__WHAT IS ASKED__. Lay out the material below as a Markdown table with the columns "Row" and "Line," giving each line its own row number and skipping blank lines. Omit the pictures from the table.

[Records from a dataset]
----

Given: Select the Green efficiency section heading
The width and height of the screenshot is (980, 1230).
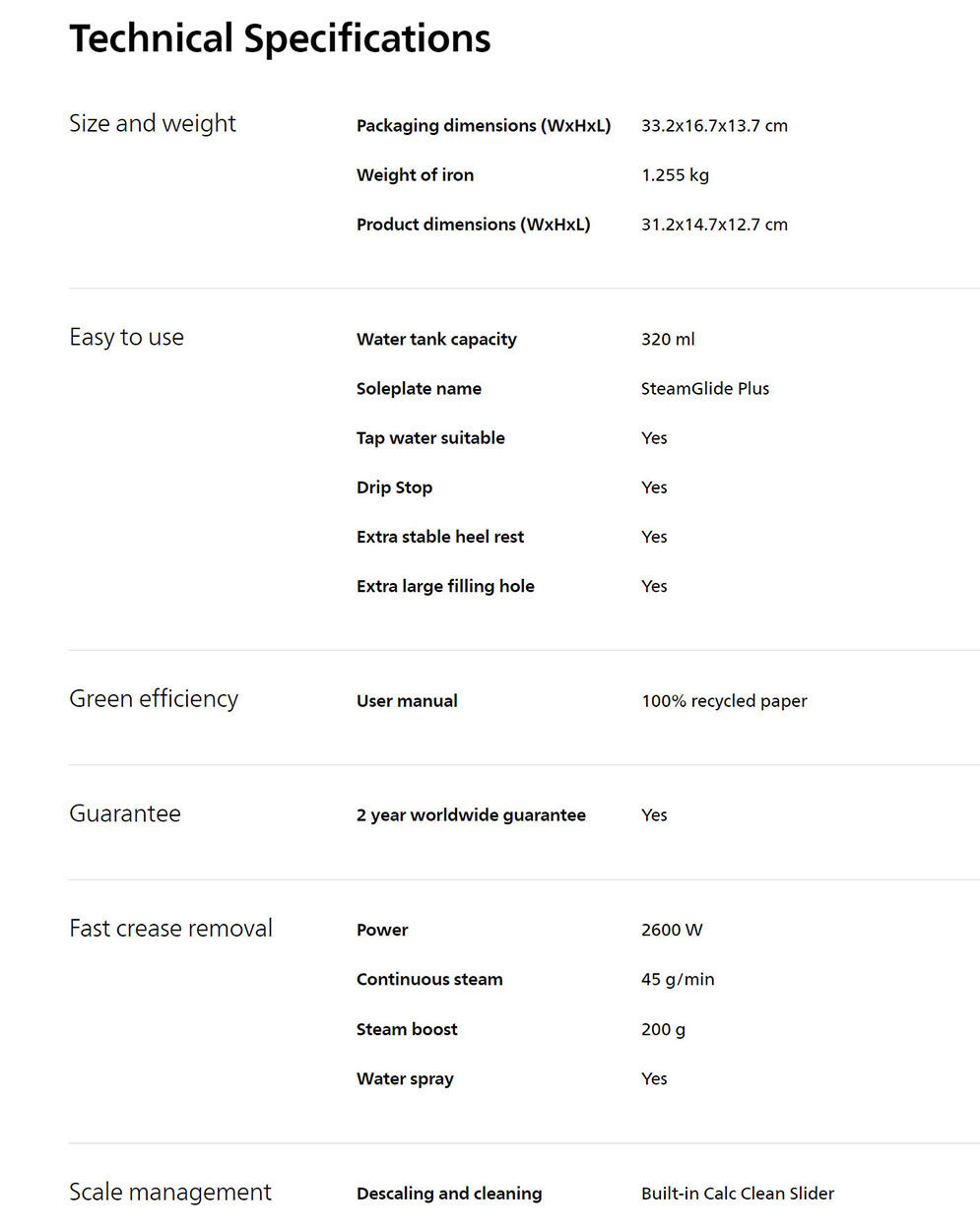Looking at the screenshot, I should (x=154, y=699).
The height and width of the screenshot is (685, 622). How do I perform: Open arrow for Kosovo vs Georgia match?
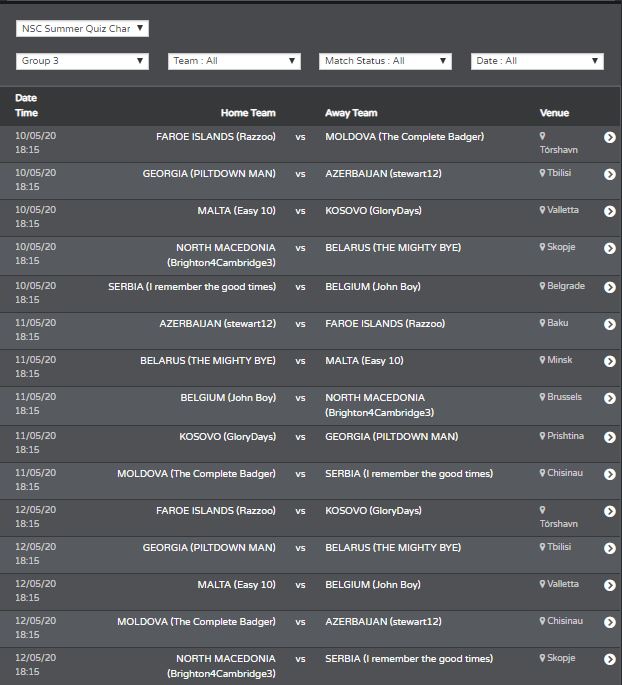(610, 437)
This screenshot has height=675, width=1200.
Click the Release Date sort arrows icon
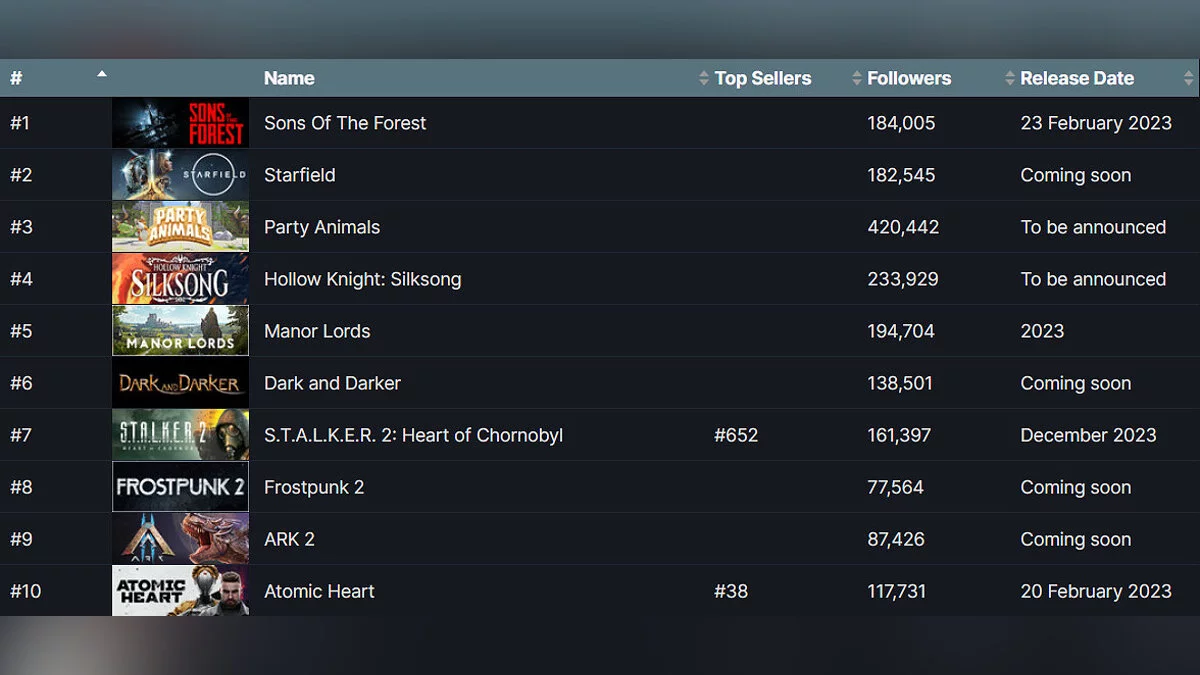(1009, 78)
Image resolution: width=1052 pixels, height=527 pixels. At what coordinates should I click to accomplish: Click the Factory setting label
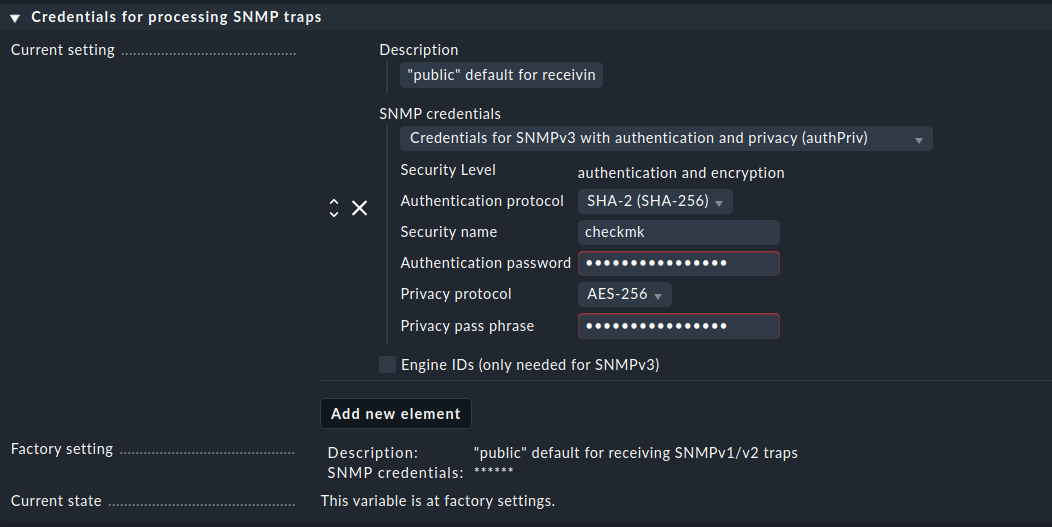click(x=62, y=450)
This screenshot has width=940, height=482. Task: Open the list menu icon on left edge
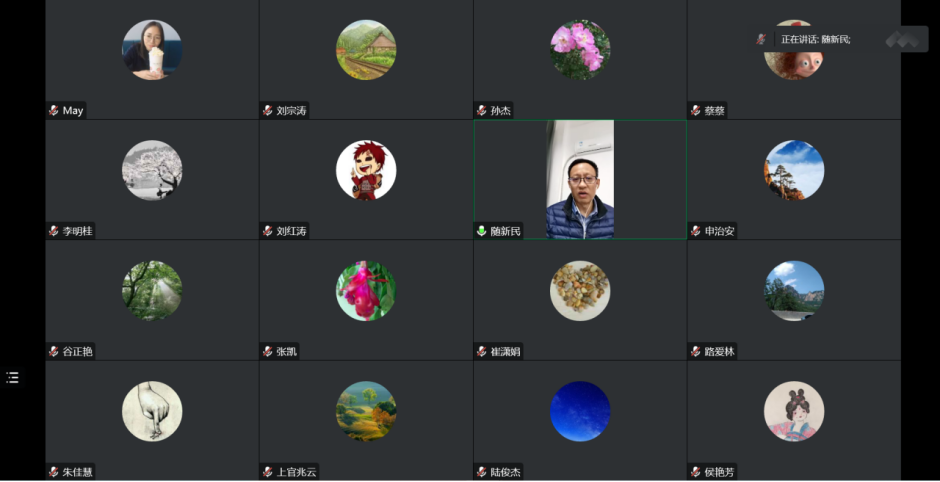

----

__CORRECT OUTPUT__.
| Row | Line |
|---|---|
| 1 | Given: Select the Green efficiency section heading |
| 2 | The width and height of the screenshot is (980, 1230). |
| 3 | Looking at the screenshot, I should (x=154, y=699). |
| 4 | The height and width of the screenshot is (685, 622). How do I perform: Open arrow for Kosovo vs Georgia match? |
| 5 | (610, 437) |
| 6 | This screenshot has height=675, width=1200. |
| 7 | Click the Release Date sort arrows icon |
| 8 | (1009, 78) |
| 9 | Image resolution: width=1052 pixels, height=527 pixels. At what coordinates should I click to accomplish: Click the Factory setting label |
| 10 | click(x=62, y=450) |
| 11 | This screenshot has width=940, height=482. Task: Open the list menu icon on left edge |